Donald Trump a attaqué le Pape Léon XIV sur les réseaux sociaux avant de poster une image généré par IA où il a apparait sous les traits de Jésus-Christ. © Studio graphique France Médias Monde
Donald Trump a fini par effacer l'image de la discorde. Après un jour d'intense controverse, le président américain a fait disparaître, lundi 13 avril, le message sur Truth Social comportant une image où il était visiblement représenté sous l’apparence du Christ sauveur, accompagné d’une multitude d’autres symboles du nationalisme chrétien nord-américain.

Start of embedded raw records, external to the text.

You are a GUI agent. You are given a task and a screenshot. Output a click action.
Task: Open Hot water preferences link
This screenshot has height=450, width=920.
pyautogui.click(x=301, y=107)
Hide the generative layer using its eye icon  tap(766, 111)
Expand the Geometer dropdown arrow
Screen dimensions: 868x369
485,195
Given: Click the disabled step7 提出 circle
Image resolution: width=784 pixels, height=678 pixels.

"Blasphématoire" avait jugé une partie du camp Maga, y compris certains intervenants sur la très loyaliste chaîne ultraconservatrice Fox News.
"Pas un grand fan" de Léon XIV
Une action d'autant plus mal reçue que cette mise en scène générée par intelligence artificielle avait été postée un jour seulement après une longue tirade du milliardaire républicain contre le pape Léon XIV. "Je ne suis pas un grand fan du pape", avait déclaré sur Truth Social Donald Trump, avant d’expliquer notamment qu’il trouvait le premier souverain pontife nord-américain "trop faible contre la criminalité".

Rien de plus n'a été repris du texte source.